Part1 Data-Driven Marketing Series: How to make data a habit
23 May 2016
Following my post a few months ago where I outlined the five steps to successful Data Driven Marketing, this blog is part one in a series – covering how to make data a habit.
Before taking steps on the path to data driven marketing you must first decide what the driving factor is for any data-led decisions you make based on the overarching business objectives and priorities. What are your Key Performance Indicators? Are you solely looking at sales figures? Is acquisition the focus above all others, or is it just as important to address attrition and execute better cross and up-sell strategies? What about customer engagement and delivering exceptional customer experiences that impact brand perception?
Define What Is Important
In effect we are looking at clearly defining the outcomes expected from any investment in marketing activity, so that a framework for evaluating Return on Investment can be developed. After all, the age old cliché of “What gets measured gets done” is largely true, but we also need to be conscious of the fact that setting the correct KPI’s that are aligned to business goals is key to ensure we respect the maxim of William Bruce Cameron.
One of the techniques we use in Occam to help with this process is the KPI Tree. In effect this involves identifying the top level goal and identifying the underlying factors that influence this.
The process identifies all of the core metrics and influencers that affect the KPI’s and objectives the business is aiming to deliver. Identifying these measures and acknowledging the need to track and monitor them is key part of becoming more data driven in your marketing, because you are beginning to use data to help benchmark progress and validate the activities being undertaken
Make Data Accessible and Visible
Outside of KPI’s and tracking progress against ROI, for data to truly become a habit it needs to made readily accessible, be that the raw underlying data to help inform a decision or the outcome of data insights published in dashboards and tracking reports. Data integration is a key enabler for this to be successful and also one of the biggest challenges for many businesses today along with technology interoperability issues. A survey run by Winterberry Group cited data integration as being key to helping with the move to more data driven marketing activity.

## Problem set
(A) In the data-driven marketing post, what technique does Occam use to help define KPIs?
(B) Extend the data-driven marketing post beyond its closing sentence about the Winterberry Group survey.

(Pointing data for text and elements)
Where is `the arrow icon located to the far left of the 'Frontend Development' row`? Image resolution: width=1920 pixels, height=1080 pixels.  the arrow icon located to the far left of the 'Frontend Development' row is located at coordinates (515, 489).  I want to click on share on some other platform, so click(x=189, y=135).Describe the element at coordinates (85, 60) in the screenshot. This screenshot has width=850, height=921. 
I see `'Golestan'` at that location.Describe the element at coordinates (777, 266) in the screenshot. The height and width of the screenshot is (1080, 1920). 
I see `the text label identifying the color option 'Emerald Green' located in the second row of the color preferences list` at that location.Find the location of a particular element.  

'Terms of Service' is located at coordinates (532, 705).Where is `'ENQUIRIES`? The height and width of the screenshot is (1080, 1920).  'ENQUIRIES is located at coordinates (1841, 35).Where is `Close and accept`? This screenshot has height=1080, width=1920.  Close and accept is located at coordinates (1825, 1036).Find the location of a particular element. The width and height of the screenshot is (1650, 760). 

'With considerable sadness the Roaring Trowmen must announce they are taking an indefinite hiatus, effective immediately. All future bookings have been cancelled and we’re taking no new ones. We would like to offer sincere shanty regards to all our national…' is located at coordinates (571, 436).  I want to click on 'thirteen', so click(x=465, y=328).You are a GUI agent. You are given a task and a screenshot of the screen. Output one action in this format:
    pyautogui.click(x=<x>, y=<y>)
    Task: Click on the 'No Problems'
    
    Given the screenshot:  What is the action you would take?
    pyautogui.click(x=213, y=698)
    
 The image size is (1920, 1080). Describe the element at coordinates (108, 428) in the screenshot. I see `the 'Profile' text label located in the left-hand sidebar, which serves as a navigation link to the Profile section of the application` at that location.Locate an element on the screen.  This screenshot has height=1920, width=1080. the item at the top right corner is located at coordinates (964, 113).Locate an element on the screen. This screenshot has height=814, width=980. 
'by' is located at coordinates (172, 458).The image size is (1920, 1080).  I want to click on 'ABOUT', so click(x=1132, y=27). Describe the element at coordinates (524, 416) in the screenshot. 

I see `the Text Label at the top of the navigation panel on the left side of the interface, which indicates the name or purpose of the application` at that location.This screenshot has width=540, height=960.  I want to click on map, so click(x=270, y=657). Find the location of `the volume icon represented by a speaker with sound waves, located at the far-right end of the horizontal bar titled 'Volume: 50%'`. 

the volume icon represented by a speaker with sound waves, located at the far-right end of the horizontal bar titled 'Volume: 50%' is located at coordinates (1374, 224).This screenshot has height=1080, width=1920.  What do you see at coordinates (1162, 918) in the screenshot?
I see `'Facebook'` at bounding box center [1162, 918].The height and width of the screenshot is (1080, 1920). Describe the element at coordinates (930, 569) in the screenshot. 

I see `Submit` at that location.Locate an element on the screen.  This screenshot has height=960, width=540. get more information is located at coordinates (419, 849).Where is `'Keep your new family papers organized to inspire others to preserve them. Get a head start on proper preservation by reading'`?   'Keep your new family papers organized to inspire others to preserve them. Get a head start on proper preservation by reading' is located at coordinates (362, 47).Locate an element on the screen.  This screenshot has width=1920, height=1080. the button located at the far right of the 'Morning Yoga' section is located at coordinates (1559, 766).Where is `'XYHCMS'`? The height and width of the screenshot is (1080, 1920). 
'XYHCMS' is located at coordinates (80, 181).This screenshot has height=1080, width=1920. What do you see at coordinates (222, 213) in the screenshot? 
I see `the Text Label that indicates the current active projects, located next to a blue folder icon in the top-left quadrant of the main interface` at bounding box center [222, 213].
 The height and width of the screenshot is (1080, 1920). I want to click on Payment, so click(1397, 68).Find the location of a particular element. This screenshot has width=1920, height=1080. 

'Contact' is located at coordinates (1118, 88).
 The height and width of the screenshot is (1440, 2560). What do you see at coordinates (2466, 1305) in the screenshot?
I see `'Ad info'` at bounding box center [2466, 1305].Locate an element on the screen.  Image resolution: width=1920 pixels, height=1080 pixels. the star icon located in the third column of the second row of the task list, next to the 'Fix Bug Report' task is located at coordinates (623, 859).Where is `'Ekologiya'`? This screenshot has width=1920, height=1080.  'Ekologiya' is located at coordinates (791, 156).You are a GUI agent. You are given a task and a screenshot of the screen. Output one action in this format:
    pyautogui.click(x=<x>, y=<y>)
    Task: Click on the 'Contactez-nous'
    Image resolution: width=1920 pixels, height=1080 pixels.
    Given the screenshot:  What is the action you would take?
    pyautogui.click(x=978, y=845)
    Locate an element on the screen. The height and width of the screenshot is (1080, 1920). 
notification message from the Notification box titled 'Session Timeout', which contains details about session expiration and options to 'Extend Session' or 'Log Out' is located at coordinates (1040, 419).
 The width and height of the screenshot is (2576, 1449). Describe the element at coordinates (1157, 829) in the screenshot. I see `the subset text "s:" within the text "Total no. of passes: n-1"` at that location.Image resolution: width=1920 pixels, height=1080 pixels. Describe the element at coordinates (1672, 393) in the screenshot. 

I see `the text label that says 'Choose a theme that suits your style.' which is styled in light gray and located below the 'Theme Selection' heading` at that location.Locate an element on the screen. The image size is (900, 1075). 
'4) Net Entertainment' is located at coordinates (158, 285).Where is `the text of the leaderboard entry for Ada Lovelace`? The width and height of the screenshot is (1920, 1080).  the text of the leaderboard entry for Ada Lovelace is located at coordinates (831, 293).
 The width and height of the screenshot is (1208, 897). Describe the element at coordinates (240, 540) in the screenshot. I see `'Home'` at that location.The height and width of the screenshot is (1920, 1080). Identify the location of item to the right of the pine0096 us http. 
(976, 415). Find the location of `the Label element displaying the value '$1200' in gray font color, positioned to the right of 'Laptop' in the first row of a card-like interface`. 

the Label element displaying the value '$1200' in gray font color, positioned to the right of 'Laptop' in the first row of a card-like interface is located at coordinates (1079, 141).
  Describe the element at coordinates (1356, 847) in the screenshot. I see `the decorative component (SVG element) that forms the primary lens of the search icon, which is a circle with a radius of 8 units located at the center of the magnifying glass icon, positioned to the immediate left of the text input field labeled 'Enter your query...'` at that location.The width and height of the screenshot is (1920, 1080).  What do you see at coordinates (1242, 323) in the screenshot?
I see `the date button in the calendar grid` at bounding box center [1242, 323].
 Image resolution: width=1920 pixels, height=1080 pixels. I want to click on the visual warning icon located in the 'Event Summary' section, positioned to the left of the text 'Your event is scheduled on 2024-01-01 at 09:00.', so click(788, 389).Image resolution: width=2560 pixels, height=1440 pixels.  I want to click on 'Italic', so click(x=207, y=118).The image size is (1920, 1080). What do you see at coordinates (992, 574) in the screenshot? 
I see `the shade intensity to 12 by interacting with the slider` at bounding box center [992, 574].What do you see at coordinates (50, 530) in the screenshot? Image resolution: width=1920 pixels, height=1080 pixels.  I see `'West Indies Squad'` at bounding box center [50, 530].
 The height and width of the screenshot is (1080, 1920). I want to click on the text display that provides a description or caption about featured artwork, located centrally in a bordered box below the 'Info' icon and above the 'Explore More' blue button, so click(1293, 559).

## The results
(A) The KPI Tree.

(B)
In addition, making data visible throughout the business is essential, it raises its profile and through good visualisation approaches can make it readily understandable and useful.
Whilst technology is of course, important here, ensuring the right people and processes are geared up to support a data integration and visibility agenda for any organisation is also critical.
Develop Your Data Strategy
When you start to surface data across your business it is essential that it is trusted, well managed and understood. Taking steps to implement an organisation wide data strategy to ensure that aspects such as quality, consistency, governance and availability are considered, managed and executed across the organisation is vital. The key to managing this is to start on the areas of the business that are directly related to the objectives you are trying to achieve; start small, get buy-in and then build out from there.
Personally I am an advocate of creating cross functional working groups that are focused around a specific data challenge, it’s a great way of encouraging collaboration and breaking down internal barriers between different functions (note how I skilfully avoided using the clichéd turn of phrase “silos”). It also ensures that internal skills and expertise is shared.
And On and On…
Apparently it takes 61 days to form a habit (not the 21 days often cited), so to ensure the behaviours become ingrained in day-to-day activity, I like to follow the principles of Tom Bartow’s model of habit formation when tackling data driven marketing:
1. “Honeymoon” - recognise the “honeymoon” period; when things feel easy and everything is good, exploit this to push activities through and gain initial traction.
2. “Fight Thru” - where bad old habits start to come to the fore and things just feel difficult. To overcome this, Tom suggests you need to recognise this stage is normal, go back to the key questions that drove the change in the first place to remind yourself why you started on the path and then visualise successful outcomes to focus on the end goal, rather than the barriers and challenges.
3. “Second Nature” – if you navigate the “fight thru” stage then eventually it will become the norm, however disruptions from business change and small failures knocking confidence can undermine achieving the goal. That’s when it becomes key to “fight thru” and continue on the path to data driven.
Taking this first steps on the path to data driven marketing will help you to establish the important metrics and make use of data to track your progress and inform your subsequent actions. You’ll know when that step has been taken because what the data says will become as important to you as your own experience and personal intuition and you will weave these facets together to deliver better decision making that ultimately benefits your marketing activity.
Gary Arnold, Solution Strategy Director at Occam DM Ltd (part of the St Ives Group)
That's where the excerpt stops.